Bülent Ecevit Üniversitesi Sosyal Bilimler Öğretmenliği'nden mezun olan ve 2010'da yapılan Kamu Personeli Seçme Sınavı'ndaki "usulsüzlükler" nedeniyle atanamayanlar haklarını geri istiyor.

 

 

Bülent Ecevit Üniversitesi Sosyal Bilimler Öğretmenliği bölümünden mezun olan ve 2010'da yapılan Kamu Personeli Seçme Sınavı'ndaki (KPSS) "usulsüzlükler" nedeniyle atanamadığını belirtenlerden Niyazi Doruk, haklarının teslim edilmesini talep ediyor.

Doruk, açıklamasında, 2004'te üniversiteden mezun olduğunu, 2010 KPSS'ye çok iyi hazırlandığını, 1 yıl boyunca dershaneye gittiğini ve sınavdan 77 puan aldığını aktardı.

2010'daki sınavda kopya çekildiğini fark edip bildirdiklerini ancak bir çözüm olmadığını, sonraki her sınavda yine şansını denediğini anlatan Doruk, kopyacılar yüzünden atanamadığını savundu. Doruk, 6 yıldır zaman zaman sözleşmeli öğretmenlik yaptığını ve demir çelik haddehanelerinde çalışarak hayatını sürdürmeye çalıştığını ifade etti.

Her sınavda daha çok net yapmasına rağmen bir türlü beklediği, hesapladığı puanların gelmediğini dile getiren Doruk, şöyle devam etti:

"Bu durum beni ve benim durumumda olanları çok kötü etkiledi. Hakkımız yendi. Ben Cumhurbaşkanımızdan, Başbakanımızdan, Milli Eğitim Bakanımızdan bizim durumumuzda olanlara bir çözüm bulmalarını istiyorum. Devletimizin bize sahip çıkmasını istiyoruz."

"Onların yerlerine bizim atanmamızı istiyoruz"

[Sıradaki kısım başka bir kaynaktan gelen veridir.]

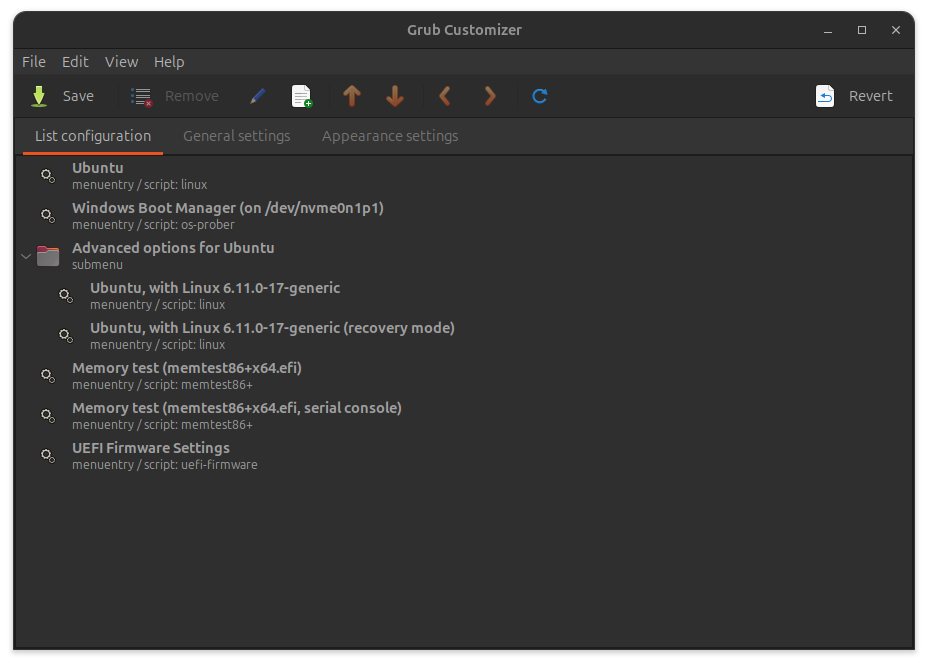
Task: Open the View menu
Action: [121, 61]
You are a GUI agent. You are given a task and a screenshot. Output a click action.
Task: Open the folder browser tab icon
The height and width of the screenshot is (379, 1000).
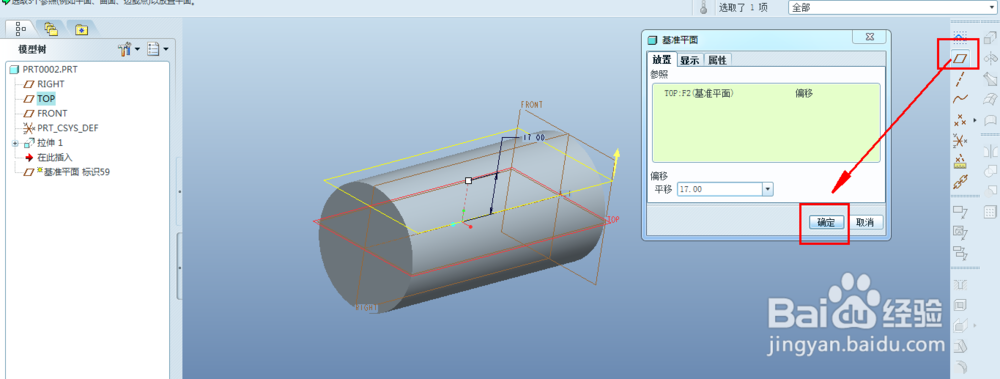[52, 29]
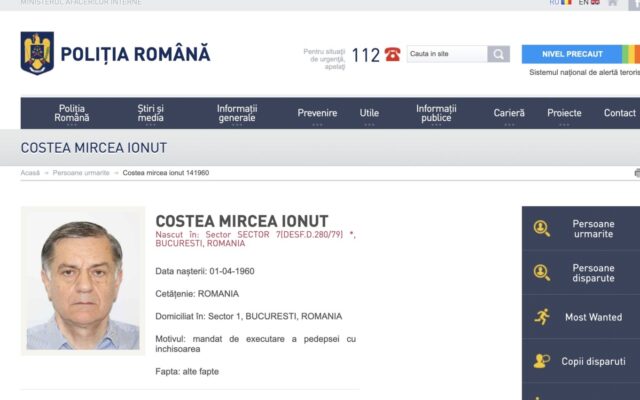The image size is (640, 400).
Task: Click the Acasă breadcrumb link
Action: [31, 173]
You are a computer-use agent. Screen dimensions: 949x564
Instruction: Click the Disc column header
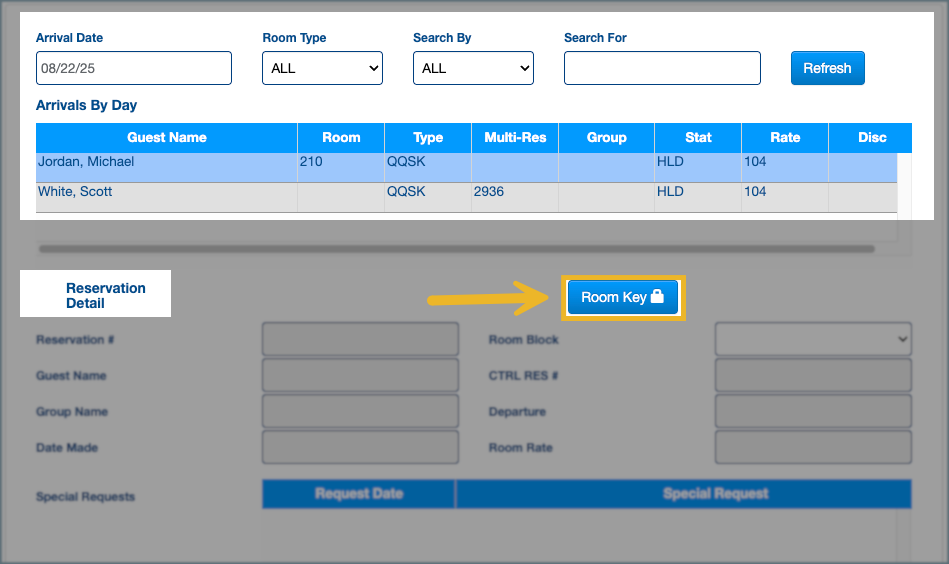(871, 138)
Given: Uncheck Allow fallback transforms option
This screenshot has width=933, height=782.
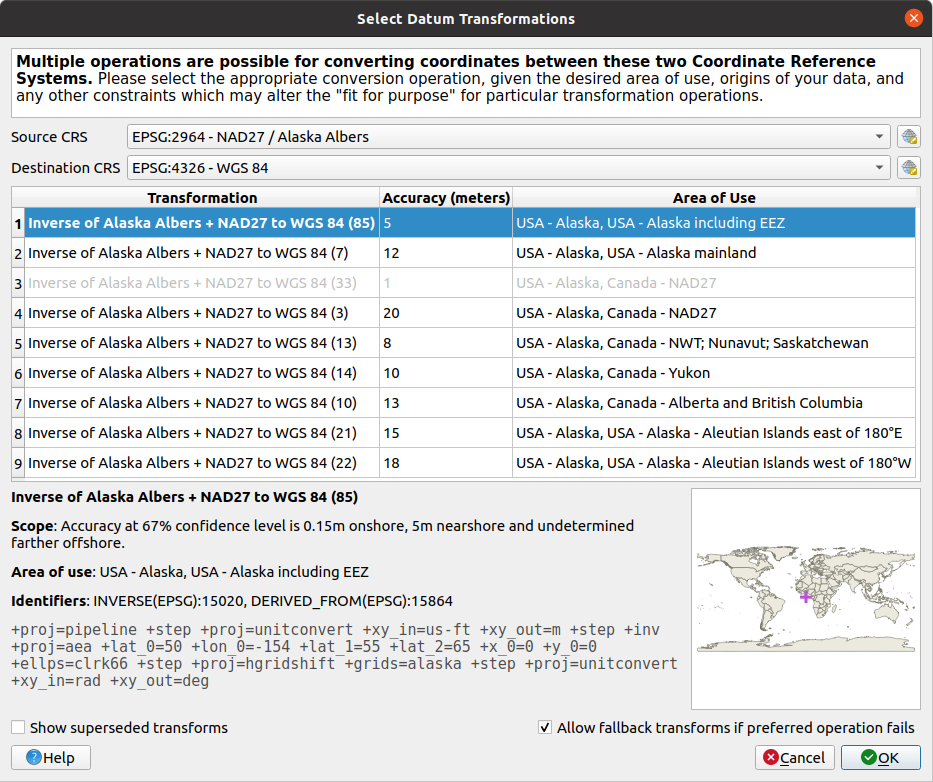Looking at the screenshot, I should click(545, 728).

Kopyacı olmadıklarını ve mağduriyetlerinin giderilmesini beklediklerini belirten Doruk, şunları söyledi:

"Biz şunu da istemiyoruz. 2010 yılında hakkıyla kazanan ve atanan, devleti, vatanı için çalışan arkadaşlarımızın hakkının da gözetilmesini istiyoruz. Bizim yerimize FETÖ mensuplarının getirildiğini biliyoruz. Bunların güzel bir şekilde ayıklanıp, onların yerine bizim atanmamızı istiyoruz."

"Bizim hakkımız da yenmiş durumda"

Devlet büyüklerinin kendilerine sahip çıkacaklarını ümit ettiklerini tekrarlayan Doruk,''Bir darbe girişimi oldu ve devletimiz zor zamanlar geçiriyor. Biz devletimiz için ne yapmamız gerekiyorsa yapmaya hazırız. Ailemiz ve çevremizden bize öğretilen devletimize sahip çıkmaktır. Yemek yedikten sonra bile biz 'Allah'ım devletimize zeval vermesin' diye dua ederiz. Biz bu çerçevede yetiştirilmiş insanlarız. Bu da kanımıza kadar işlemiş. Ne yazık ki dini istismar çerçevesinde devleti ele geçirmek isteyen bazı kesimler bizim hakkımızı da yemiş durumda." diye konuştu.